* _Yönerge A_: Kayıtlarda "coordinates (418, 794)." ifadesinin geçtiği satırdan "coordinates (1444, 344)." ifadesinin geçtiği satıra kadar, her iki satır da dahil olmak üzere, satırları aynen yeniden yazın.

* _Okuma metni_:
-- -- --
Abaküs Yazılım
3. Hukuk Dairesi
Esas No: 2016/16502
Karar No: 2017/10316
Karar Tarihi: 15.06.2017

Yargıtay 3. Hukuk Dairesi 2016/16502 Esas 2017/10316 Karar Sayılı İlamı

3. Hukuk Dairesi         2016/16502 E.  ,  2017/10316 K.

    "İçtihat Metni"

    MAHKEMESİ :ASLİYE HUKUK MAHKEMESİ
    Taraflar arasındaki alacak davasının mahkemece yapılan yargılaması sonucunda, davanın kısmen kabulüne yönelik olarak verilen hükmün, süresi içinde davalı vekili tarafından temyiz edilmesi üzerine; temyiz dilekçesinin kabulüne karar verildikten sonra, dosya içindeki kağıtlar okunup gereği düşünüldü.

    Y A R G I T A Y K A R A R I

    Davacı vekili; davacı müvekkilinin davalı ile bir akrabasına aldıkları halk otobüsü nedeni ile tanıştıklarını, davalının bir süre sonra müvekkiline Silivri ilçesinde bir evi olduğunu ve onu da satacağını söylediğini, müvekkilini bu yerin alınması noktasında razı ettiğini, müvekkilinin davalıya akrabalarının aldığı halk otobüsü için yaptığı ödemelerin dışında Türkiye İş Bankası aracılığı ile 11.11.2008 tarihinde 79.685 TL ile ...e 10.600 TL "yi yani toplam 90.000TL"yi bu ev için gönderdiğini, yine bu evin birkaç taksiti de müvekkili tarafından ödendikten sonra müvekkilinin bu evi almaktan vazgeçerek davalıdan ev için gönderdiği paraları geri istediğini, ancak davalının parayı vermediğini, müvekkili ve kardeşi Mehmet"in davalıya başka paralar da gönderdiğini fakat tam olarak ne kadar para gönderdiğini bilmediğini, gönderilen paraların bir kısmının müvekkilinin akrabalarının davalıdan aldığı halk otobüsü dolayısıyla gönderildiğini, 90.000TL "nin ise davalının eşi ...n üzerine kayıtlı evin alımı adına gönderildiğini ileri sürerek davalıya gönderilen 90.000,00TL"nin dava tarihinden itibaren işleyecek yasal faizi ile davalıdan tahsiline karar verilmesini talep ve dava etmiştir.
-- -- --
* _Kayıt listesi_:
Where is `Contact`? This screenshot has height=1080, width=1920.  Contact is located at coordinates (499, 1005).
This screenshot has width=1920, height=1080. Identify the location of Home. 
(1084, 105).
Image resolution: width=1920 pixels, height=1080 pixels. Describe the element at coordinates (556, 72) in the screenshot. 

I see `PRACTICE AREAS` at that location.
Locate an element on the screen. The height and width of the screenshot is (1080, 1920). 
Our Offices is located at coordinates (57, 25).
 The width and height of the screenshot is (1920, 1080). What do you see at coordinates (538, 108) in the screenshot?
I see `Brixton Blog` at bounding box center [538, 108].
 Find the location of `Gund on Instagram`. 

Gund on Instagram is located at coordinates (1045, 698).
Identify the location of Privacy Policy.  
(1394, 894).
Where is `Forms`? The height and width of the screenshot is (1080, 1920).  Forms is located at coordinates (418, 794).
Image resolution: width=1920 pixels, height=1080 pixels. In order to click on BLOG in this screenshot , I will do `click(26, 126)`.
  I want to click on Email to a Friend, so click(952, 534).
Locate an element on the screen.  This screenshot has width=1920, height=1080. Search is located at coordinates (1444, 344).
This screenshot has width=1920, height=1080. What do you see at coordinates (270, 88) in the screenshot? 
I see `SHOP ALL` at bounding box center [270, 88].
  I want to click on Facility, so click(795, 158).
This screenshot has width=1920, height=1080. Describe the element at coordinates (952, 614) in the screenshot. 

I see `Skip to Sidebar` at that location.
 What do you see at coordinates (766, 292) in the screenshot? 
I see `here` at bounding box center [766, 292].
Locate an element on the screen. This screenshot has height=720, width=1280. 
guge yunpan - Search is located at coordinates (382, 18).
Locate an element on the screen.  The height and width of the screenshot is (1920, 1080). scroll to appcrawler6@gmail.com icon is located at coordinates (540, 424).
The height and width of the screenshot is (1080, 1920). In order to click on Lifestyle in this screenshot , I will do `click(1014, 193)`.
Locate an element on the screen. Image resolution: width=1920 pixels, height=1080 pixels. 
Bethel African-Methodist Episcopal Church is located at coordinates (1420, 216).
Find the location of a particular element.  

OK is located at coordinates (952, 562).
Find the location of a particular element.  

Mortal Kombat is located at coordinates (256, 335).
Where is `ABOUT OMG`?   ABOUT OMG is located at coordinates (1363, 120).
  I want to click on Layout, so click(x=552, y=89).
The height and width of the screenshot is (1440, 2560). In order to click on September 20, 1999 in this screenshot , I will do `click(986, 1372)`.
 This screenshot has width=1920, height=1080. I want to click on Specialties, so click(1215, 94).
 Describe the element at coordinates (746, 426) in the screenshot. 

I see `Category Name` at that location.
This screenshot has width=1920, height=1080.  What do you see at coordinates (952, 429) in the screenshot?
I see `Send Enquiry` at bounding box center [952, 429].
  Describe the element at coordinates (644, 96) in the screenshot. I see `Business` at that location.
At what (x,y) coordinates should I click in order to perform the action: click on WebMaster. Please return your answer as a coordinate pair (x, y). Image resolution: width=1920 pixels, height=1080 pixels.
-- -- --
* _Yönerge B_: Aşağıdaki ifadelerin okuma metniyle uyuşup uyuşmadığını evet ya da hayır ile belirtin ve her yanıtı metinden birebir alıntıladığınız belirleyici sözlerle destekleyin: (i) Karar tarihi 15.06.2017'dir. (ii) Hüküm davacı vekili tarafından temyiz edilmiştir. (iii) Davacı, parayı yasal faiziyle birlikte dava tarihinden itibaren tahsil etmek istemiştir.

* _Çözümlü yanıt A_:
Where is `Forms`? The height and width of the screenshot is (1080, 1920).  Forms is located at coordinates (418, 794).
Image resolution: width=1920 pixels, height=1080 pixels. In order to click on BLOG in this screenshot , I will do `click(26, 126)`.
  I want to click on Email to a Friend, so click(952, 534).
Locate an element on the screen.  This screenshot has width=1920, height=1080. Search is located at coordinates (1444, 344).

* _Çözümlü yanıt B_:
(i) Evet: "Karar Tarihi: 15.06.2017"
(ii) Hayır: "süresi içinde davalı vekili tarafından temyiz edilmesi üzerine"
(iii) Evet: "dava tarihinden itibaren işleyecek yasal faizi ile davalıdan tahsiline karar verilmesini talep ve dava etmiştir"